Copia tal cual los registros desde la línea que contiene "This screenshot has width=902, height=496." hasta el final, incluyendo ambos extremos.

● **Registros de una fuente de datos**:

····················

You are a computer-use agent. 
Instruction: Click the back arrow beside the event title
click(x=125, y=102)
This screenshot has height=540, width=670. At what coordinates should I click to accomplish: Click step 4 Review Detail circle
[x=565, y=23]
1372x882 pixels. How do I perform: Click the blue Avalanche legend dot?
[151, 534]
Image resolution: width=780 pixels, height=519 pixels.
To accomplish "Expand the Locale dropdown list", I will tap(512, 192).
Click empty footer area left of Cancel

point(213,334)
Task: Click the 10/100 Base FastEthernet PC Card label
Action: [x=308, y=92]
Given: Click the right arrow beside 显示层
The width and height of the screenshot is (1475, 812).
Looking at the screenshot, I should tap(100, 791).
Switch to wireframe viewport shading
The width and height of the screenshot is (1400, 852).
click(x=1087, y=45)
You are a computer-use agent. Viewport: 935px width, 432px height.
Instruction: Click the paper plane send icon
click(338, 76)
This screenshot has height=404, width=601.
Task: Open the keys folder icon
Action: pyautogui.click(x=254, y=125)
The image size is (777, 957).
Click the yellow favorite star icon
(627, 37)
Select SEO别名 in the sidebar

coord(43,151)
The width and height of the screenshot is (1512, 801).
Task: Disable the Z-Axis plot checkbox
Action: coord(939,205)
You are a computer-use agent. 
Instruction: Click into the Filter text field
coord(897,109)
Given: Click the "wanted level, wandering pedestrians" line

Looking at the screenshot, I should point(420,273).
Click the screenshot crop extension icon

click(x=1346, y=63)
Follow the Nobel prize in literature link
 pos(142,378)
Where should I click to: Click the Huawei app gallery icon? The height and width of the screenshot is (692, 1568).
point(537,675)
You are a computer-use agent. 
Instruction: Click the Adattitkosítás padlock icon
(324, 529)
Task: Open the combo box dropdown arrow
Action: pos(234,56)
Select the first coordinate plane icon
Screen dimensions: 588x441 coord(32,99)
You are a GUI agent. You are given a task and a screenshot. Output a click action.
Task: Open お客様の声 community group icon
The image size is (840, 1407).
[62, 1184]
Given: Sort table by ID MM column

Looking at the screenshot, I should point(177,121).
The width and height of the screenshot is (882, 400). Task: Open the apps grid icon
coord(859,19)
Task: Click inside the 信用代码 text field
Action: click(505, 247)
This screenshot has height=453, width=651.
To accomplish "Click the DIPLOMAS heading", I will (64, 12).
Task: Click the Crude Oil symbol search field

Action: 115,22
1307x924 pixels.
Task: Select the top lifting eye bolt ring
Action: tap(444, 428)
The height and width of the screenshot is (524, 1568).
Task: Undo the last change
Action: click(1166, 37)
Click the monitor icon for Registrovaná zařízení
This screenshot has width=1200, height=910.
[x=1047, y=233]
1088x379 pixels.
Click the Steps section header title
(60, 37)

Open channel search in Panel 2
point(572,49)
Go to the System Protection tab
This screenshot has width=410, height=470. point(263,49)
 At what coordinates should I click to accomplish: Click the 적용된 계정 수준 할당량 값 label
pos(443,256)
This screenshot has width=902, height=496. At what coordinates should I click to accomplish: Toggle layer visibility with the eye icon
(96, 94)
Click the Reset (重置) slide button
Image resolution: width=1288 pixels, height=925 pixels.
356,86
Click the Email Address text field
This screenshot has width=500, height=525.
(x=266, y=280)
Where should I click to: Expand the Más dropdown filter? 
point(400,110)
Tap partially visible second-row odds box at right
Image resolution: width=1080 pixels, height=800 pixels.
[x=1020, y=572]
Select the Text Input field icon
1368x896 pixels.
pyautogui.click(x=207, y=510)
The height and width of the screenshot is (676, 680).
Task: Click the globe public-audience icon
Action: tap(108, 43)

····················

● **RESPUESTA COMPLETA**:
This screenshot has width=902, height=496. At what coordinates should I click to accomplish: Toggle layer visibility with the eye icon
(96, 94)
Click the Reset (重置) slide button
Image resolution: width=1288 pixels, height=925 pixels.
356,86
Click the Email Address text field
This screenshot has width=500, height=525.
(x=266, y=280)
Where should I click to: Expand the Más dropdown filter? 
point(400,110)
Tap partially visible second-row odds box at right
Image resolution: width=1080 pixels, height=800 pixels.
[x=1020, y=572]
Select the Text Input field icon
1368x896 pixels.
pyautogui.click(x=207, y=510)
The height and width of the screenshot is (676, 680).
Task: Click the globe public-audience icon
Action: tap(108, 43)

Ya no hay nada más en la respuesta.